In historian and author Stephen Engle’s view, few figures in American history can match the life of John Brown in importance. It spanned a half century during the nation’s tumultuous struggle over slavery. A devout Christian and abolitionist, Brown gained national attention when he led anti-slavery volunteers in “Bleeding Kansas”—a state-level civil war over whether Kansas would enter the Union as a free or slave state. When he launched his raid on Harpers Ferry in October 1859 and died on the gallows on December 2 of that year, he garnered international acclaim and became a symbol of the anti-slavery cause. Engle notes that 95 years after Brown’s death, West Virginia journalist Boyd Stutler observed that “Hanging John Brown somehow wasn’t the end of him. The execution was a beginning rather than an end.”

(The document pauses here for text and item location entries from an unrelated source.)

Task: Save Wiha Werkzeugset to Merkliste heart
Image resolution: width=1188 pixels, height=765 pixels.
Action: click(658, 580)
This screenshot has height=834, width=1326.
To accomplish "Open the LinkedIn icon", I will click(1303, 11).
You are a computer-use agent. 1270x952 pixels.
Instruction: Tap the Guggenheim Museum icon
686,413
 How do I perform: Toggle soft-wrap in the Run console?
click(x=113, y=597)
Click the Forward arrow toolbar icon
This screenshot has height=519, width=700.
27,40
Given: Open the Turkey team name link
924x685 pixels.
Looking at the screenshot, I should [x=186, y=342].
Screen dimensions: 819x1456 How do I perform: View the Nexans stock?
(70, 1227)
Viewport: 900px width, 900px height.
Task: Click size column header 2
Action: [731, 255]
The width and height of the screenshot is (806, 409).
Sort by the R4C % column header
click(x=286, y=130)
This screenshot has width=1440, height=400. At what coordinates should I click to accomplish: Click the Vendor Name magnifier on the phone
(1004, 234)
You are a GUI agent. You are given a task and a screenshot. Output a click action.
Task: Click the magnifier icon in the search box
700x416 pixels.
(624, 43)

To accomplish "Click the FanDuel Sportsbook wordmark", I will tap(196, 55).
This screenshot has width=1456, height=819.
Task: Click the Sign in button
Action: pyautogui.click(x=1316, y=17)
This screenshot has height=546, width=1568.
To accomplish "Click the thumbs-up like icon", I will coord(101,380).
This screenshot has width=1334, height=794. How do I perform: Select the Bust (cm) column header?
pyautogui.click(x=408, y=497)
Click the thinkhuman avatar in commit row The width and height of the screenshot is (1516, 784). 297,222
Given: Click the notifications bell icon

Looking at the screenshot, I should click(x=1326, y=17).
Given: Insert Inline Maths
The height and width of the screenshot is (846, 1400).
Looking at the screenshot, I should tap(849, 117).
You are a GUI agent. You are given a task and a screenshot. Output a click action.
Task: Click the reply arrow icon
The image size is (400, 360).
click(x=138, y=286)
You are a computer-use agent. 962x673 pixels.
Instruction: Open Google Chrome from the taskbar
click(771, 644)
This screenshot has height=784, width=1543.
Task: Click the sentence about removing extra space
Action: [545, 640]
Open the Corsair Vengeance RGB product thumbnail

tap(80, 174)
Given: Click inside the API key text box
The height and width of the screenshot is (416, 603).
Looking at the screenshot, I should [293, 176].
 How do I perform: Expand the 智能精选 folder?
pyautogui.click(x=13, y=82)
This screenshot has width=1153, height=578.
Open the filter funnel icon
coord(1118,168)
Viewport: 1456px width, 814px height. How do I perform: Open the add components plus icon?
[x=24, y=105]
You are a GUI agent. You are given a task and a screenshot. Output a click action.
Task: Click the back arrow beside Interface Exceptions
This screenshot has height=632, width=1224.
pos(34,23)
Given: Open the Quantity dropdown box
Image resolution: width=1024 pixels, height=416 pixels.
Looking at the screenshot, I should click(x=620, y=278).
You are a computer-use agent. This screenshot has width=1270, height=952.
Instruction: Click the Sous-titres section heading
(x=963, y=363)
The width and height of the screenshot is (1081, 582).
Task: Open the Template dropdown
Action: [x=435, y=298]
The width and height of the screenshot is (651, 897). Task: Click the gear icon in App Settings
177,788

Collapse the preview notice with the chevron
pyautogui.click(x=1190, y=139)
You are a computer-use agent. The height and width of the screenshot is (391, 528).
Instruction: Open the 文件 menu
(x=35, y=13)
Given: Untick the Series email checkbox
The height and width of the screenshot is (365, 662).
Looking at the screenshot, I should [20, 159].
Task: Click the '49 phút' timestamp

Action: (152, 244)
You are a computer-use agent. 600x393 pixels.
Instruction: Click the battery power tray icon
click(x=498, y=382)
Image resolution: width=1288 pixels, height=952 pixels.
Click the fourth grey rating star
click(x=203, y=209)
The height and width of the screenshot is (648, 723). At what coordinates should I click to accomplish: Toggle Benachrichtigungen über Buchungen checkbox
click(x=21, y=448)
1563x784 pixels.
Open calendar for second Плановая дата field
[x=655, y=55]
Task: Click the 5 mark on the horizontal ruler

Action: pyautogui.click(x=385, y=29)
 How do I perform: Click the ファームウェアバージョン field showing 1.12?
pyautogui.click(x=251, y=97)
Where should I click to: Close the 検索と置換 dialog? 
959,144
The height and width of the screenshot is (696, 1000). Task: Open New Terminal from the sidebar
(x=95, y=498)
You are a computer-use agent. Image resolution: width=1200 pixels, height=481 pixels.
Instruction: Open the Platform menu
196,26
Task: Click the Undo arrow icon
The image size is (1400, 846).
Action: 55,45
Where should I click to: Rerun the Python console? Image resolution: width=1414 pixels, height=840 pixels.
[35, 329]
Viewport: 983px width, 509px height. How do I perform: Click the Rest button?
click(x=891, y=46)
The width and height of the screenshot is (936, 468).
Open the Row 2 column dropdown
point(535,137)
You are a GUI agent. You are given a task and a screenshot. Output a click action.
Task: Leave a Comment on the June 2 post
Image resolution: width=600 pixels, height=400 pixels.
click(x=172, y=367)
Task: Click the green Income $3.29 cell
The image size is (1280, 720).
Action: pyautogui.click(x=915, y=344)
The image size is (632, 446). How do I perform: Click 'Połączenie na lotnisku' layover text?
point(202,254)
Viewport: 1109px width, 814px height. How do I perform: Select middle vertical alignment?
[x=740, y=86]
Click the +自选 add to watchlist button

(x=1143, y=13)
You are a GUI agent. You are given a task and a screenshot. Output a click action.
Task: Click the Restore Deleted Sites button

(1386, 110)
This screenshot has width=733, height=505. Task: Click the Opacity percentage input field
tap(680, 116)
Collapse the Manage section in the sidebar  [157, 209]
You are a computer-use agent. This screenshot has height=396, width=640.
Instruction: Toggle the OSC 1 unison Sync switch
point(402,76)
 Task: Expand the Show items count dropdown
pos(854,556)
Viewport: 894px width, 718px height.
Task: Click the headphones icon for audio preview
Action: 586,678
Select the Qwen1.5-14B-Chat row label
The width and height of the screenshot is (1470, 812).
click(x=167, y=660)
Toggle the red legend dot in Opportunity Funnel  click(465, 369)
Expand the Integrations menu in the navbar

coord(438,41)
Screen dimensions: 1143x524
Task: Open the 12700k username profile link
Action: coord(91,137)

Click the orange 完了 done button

Engle traces Brown's journey from a young zealot to a radical revolutionary. Though chiefly remembered for his role in Kansas and at Harpers Ferry, some scholars consider the complicated Brown to have been the spark that ignited the Civil War. For more than a century and a half after his death, generations have assigned herculean significance both to Brown’s failed insurrection and his remarkable posture in captivity and valor on the gallows.
Engle, a professor of American history at Florida Atlantic University, is the author of several books, including the forthcoming Reckoning with Justice: The Execution of John Brown.